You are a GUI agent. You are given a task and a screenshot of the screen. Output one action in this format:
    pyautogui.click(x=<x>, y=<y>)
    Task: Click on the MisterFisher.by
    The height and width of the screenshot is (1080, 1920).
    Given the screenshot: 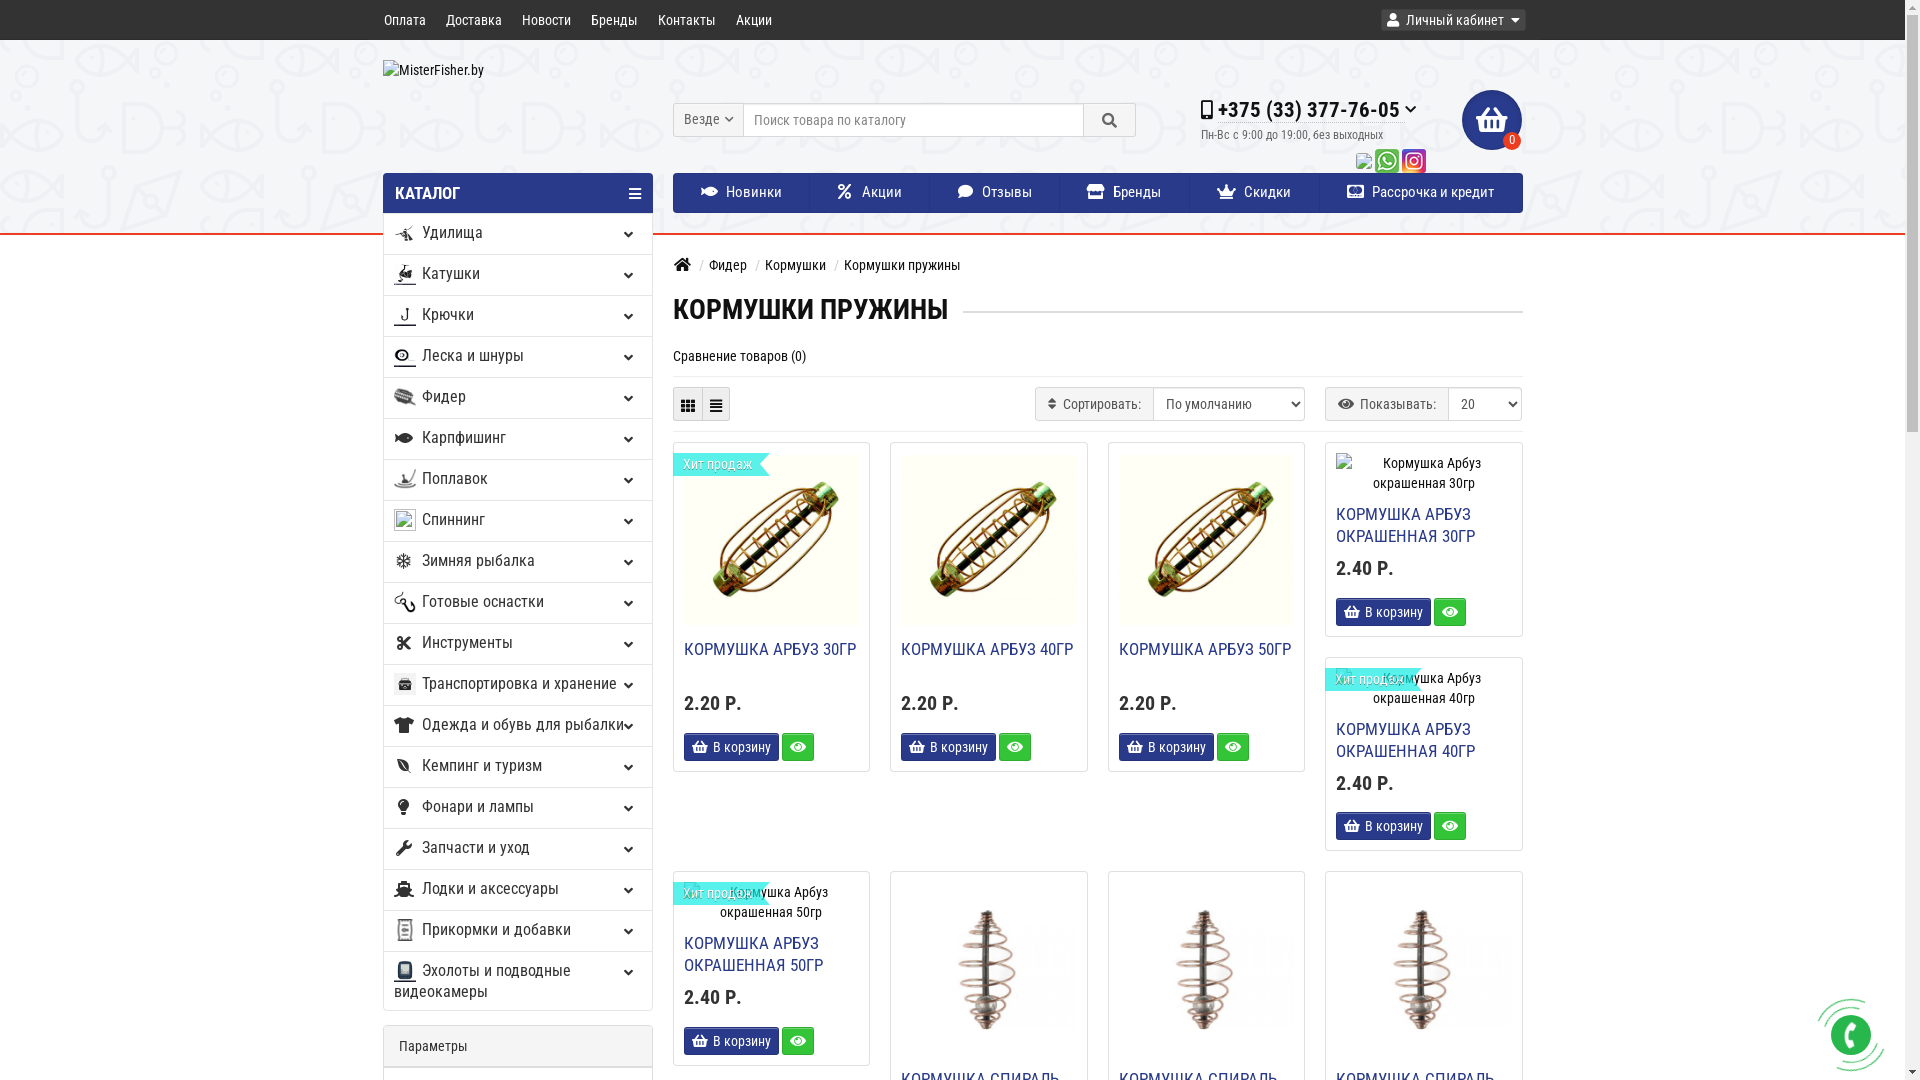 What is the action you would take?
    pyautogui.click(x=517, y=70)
■ ■ ■ ■
LATIHAN: Tulis ulang tanpa perubahan semua teks dari awal baris-baris di atas hingga baris yang memuat "The height and", termasuk baris tersebut.

JAWABAN LATIHAN:
You are a GUI agent. You are given a task and a screenshot of the screen. Output one action in this format:
    pyautogui.click(x=<x>, y=<y>)
    Task: Click on the MisterFisher.by
    The height and width of the screenshot is (1080, 1920).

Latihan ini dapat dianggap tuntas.